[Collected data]
◆ ◆ ◆ ◆ ◆ ◆ ◆
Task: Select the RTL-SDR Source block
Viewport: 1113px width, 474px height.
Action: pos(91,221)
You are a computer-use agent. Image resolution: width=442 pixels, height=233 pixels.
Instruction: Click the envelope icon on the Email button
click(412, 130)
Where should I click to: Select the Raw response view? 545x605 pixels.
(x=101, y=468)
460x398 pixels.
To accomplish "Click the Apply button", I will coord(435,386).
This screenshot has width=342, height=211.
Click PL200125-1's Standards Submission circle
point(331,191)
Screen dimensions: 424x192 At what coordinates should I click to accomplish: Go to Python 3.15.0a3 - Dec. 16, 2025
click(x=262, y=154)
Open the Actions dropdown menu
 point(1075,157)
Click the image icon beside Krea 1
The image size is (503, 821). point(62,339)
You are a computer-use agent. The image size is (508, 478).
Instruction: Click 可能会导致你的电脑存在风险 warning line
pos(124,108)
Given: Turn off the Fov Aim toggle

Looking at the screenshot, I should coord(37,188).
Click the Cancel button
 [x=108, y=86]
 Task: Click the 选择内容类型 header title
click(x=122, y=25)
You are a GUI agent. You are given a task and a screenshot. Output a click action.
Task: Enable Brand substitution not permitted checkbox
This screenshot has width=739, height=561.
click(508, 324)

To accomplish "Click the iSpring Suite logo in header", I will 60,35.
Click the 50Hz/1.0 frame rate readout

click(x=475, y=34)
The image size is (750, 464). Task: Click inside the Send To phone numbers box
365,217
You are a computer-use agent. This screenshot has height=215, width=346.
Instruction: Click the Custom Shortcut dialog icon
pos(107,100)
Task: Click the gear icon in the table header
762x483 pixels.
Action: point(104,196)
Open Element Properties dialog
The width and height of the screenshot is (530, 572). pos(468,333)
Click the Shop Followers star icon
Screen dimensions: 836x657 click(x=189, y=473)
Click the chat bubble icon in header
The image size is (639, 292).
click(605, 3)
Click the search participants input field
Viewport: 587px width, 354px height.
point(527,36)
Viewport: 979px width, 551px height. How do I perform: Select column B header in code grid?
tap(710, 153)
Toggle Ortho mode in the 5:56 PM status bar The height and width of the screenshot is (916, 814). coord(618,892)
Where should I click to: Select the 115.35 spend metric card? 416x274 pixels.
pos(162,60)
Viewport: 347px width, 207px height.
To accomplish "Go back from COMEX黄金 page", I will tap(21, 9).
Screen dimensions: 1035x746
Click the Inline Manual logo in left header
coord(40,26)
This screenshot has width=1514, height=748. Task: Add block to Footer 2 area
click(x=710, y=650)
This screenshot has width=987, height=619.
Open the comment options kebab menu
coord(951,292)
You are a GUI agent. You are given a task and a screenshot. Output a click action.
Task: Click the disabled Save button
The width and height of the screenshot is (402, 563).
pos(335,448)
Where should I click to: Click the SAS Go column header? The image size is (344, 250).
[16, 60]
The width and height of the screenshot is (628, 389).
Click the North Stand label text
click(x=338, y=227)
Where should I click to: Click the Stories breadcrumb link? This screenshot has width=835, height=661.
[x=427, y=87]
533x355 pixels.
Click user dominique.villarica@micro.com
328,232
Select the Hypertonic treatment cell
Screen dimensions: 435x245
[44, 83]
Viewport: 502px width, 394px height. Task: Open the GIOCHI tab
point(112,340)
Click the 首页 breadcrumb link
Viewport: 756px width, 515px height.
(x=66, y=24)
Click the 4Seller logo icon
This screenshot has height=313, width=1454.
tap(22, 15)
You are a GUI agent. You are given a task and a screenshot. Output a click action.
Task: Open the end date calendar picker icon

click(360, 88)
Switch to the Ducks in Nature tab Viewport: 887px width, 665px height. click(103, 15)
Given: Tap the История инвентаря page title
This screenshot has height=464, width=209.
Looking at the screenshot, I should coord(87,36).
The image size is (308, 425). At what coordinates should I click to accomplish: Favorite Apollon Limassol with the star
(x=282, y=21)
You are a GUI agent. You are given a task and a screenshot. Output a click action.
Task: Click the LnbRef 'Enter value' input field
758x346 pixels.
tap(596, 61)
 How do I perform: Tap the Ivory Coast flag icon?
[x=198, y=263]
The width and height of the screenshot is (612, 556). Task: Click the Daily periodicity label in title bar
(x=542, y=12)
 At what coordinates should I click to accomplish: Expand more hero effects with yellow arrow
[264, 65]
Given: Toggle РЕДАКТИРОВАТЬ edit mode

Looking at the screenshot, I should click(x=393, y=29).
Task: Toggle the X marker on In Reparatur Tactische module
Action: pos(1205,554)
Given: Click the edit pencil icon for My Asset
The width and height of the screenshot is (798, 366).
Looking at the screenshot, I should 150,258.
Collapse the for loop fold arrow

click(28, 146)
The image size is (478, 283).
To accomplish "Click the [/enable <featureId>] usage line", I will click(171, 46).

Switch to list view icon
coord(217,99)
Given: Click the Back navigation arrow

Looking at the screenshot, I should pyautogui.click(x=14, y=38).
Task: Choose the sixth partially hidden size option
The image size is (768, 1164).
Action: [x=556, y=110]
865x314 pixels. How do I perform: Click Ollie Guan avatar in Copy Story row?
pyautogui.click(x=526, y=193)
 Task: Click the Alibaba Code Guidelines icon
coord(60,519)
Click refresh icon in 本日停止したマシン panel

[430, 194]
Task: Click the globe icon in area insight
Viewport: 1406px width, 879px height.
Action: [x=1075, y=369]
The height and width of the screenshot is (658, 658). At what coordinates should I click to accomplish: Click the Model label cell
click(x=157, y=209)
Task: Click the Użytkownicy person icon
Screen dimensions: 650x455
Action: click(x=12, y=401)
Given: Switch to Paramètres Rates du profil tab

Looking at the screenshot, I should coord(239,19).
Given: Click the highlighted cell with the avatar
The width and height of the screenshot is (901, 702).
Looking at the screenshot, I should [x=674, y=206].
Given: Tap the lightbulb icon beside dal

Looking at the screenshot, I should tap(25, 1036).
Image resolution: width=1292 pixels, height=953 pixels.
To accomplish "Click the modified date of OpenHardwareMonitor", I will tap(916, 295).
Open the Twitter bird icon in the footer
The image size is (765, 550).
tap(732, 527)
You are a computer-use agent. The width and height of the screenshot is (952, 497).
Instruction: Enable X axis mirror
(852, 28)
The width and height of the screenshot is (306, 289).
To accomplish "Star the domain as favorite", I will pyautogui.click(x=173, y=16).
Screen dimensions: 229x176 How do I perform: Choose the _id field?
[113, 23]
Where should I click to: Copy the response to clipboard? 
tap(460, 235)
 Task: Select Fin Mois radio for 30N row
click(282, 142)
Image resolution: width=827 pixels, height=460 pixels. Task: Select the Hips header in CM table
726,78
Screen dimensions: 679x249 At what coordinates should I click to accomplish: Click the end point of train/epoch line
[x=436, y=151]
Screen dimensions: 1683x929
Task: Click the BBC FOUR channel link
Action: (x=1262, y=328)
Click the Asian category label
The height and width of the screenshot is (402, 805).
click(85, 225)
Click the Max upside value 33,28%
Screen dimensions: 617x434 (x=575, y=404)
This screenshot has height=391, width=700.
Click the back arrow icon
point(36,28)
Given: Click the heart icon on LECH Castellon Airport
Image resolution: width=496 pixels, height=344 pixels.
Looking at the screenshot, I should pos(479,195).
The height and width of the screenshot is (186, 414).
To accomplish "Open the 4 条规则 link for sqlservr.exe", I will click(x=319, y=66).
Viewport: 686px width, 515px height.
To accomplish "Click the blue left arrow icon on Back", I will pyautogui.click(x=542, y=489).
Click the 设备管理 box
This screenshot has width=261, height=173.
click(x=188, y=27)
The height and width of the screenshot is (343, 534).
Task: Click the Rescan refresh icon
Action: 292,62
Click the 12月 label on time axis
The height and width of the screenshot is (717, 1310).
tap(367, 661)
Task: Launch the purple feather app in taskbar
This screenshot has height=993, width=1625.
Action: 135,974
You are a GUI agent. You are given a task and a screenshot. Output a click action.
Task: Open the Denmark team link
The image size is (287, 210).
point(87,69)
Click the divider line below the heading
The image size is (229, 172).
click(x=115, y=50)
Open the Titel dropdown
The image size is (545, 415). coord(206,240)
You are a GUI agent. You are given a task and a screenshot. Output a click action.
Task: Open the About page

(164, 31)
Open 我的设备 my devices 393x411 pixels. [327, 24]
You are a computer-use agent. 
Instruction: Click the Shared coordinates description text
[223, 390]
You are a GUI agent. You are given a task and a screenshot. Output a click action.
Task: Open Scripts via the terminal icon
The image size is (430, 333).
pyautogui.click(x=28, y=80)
◆ ◆ ◆ ◆ ◆ ◆ ◆
- _What to do_
Which lines above run from the one containing "Task: Click the globe icon in area insight" to the one containing "Task: Click the Użytkownicy person icon"? Give them again exactly, both ends included.

- _Solution to this task_
Task: Click the globe icon in area insight
Viewport: 1406px width, 879px height.
Action: [x=1075, y=369]
The height and width of the screenshot is (658, 658). At what coordinates should I click to accomplish: Click the Model label cell
click(x=157, y=209)
Task: Click the Użytkownicy person icon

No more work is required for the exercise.